О Боже, чуть было не сорвалось с языка Анатоля, едва он увидел лицо Сергея. Но заметив, что его друг внимательно наблюдает за его реакцией, тут же сдержал свои эмоции и просто шагнул к ним.
— Серж! Как я рад видеть тебя в добром здравии! — Анатоль хотел было обнять друга, но тот протянул ему руку для рукопожатия, при этом поворачиваясь к нему боком, чтобы тот не смог более приблизиться к нему.
— Здравствуй, Анатоль, — коротко ответил Загорский.
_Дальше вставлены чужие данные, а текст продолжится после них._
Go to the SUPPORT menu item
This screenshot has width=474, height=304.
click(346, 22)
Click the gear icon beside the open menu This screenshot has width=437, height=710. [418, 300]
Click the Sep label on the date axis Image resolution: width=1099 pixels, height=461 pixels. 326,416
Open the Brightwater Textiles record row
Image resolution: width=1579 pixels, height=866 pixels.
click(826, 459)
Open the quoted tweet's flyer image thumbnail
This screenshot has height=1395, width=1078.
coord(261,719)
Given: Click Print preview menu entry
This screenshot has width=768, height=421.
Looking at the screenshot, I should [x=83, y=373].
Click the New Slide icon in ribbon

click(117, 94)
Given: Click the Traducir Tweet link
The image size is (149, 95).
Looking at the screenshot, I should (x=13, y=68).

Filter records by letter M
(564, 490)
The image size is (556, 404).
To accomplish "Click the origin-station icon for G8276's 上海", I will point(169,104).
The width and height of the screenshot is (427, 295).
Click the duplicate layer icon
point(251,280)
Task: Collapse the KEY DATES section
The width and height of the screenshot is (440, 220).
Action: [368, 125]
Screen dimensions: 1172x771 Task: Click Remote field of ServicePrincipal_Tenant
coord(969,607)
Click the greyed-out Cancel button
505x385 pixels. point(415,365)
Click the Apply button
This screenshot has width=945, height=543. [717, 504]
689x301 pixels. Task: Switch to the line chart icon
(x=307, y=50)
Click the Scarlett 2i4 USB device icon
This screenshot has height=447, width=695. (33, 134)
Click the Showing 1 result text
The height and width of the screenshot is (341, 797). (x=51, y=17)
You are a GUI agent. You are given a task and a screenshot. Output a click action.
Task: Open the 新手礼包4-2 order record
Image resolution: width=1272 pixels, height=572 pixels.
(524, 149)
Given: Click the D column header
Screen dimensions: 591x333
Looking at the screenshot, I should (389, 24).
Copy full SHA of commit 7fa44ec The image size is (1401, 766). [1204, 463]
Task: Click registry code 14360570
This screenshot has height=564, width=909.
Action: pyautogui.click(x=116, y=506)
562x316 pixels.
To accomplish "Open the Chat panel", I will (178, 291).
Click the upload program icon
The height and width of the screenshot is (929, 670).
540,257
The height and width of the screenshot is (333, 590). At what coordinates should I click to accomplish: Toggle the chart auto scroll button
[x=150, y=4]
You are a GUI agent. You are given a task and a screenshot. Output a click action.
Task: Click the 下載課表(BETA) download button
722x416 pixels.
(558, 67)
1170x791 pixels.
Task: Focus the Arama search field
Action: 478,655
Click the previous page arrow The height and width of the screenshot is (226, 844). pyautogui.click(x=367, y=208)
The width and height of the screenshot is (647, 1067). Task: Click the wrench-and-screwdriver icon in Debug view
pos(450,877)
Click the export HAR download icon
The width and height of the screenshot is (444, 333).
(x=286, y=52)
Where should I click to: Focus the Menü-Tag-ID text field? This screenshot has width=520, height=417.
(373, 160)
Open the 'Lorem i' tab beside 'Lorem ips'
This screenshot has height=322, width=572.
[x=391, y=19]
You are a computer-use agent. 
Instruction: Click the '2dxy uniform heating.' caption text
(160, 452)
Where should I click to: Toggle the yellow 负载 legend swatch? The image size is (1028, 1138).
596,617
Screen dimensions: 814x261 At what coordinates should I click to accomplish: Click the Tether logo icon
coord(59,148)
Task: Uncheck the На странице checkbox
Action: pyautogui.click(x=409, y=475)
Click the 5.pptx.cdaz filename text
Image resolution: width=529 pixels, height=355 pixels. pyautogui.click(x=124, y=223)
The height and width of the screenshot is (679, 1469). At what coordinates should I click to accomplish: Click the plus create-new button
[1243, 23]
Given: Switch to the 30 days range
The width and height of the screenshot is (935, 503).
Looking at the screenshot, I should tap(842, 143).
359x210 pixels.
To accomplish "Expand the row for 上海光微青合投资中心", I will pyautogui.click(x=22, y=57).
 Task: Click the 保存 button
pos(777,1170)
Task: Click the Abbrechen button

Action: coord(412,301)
Его глаза смотрели с таким холодком, что у Анатоля невольно дрожь побежала по телу. После их приветствия в зале воцарилось молчание. Анатоль не знал, что сказать сейчас, а Загорский даже не пытался поддерживать беседу. Арсеньев же выглядел так, словно он хотел оказаться сейчас где угодно только не здесь наедине с ними.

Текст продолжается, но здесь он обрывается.